In July 1, 2013 Friend was invited to present Border Country at 'The Politics of Detention', an ESRC-funded, public, multidisciplinary seminar which brought together academics, practitioners, activists — including some from Detention Action (http://detentionaction.horg.uk/) — and those who have experienced detention. Her research was described as `highly engaging' in this context (http://immigration-detention-seminar-series.org\73-2/).

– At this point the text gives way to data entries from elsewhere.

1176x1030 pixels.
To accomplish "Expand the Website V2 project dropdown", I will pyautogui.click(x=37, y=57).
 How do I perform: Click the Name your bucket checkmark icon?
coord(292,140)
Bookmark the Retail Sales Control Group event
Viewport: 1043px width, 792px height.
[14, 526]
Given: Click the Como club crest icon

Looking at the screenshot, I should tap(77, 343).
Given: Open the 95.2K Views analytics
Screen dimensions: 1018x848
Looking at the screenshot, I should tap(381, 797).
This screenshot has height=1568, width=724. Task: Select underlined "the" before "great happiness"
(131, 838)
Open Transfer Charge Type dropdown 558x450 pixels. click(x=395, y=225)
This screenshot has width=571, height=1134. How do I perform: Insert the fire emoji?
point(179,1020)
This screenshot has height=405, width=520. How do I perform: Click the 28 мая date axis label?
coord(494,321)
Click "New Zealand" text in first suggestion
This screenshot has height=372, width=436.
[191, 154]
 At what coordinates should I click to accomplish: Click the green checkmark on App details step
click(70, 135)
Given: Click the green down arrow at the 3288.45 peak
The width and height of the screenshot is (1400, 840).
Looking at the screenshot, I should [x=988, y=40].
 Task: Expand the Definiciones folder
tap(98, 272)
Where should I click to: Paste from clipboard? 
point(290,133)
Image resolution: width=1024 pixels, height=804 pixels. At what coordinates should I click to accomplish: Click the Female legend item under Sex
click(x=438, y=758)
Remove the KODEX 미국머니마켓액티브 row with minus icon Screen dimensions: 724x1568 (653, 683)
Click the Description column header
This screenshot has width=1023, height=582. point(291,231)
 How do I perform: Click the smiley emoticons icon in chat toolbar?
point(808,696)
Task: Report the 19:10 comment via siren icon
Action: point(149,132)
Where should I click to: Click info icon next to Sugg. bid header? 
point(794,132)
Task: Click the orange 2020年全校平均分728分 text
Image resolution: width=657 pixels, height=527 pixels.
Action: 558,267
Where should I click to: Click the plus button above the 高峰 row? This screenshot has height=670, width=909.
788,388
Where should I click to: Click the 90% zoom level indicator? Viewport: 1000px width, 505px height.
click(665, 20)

C3 Nic Eadie, Co-ordinator, Gatwick Detainees Welfare Group. See also: `Book on Detention: Border Country', GDWG Newsletter, Spring 2008:

http://www.gdwg.org.uk/downloads/newsletter-2008spring.pdf

C4 Emails from London Detainee Support Group Director, Jerome Phelps, 1-7 November 2008, and from Vebi Kosumi, DDVG [see C2].

C5 Emails from Anna Morvern (including the following, dated 14 March 2013):

`I played extracts from the Border Country CD as part of my training of lawyers for Law Centre (NI) in 2008. [...] having the "voices" of detainees in the training room made the theoretical issues about the practice of human-rights law in the field of immigration appear much more immediate and tangible ... especially to practitioners who were only just beginning to practise in this area and were unlikely to have visited an immigration detention centre or to have witnessed a "removal"'.

C6 Details of Motherland and the January 2010 Bedford performance online: http://www.refugeewomen.com/index.php/what-we-do/events/previous-events/104- motherland. Email from Natasha Walter, Director of Women for Refugee Women (15 February 2010) confirms the impact of Border Country's images in the show.

C7 See: http://www.redpepper.org.uk/refusing-to-be-silenced/

C8 Indicative Visitors' Book comments from UK and Canada exhibitions and events available in photocopies upon request.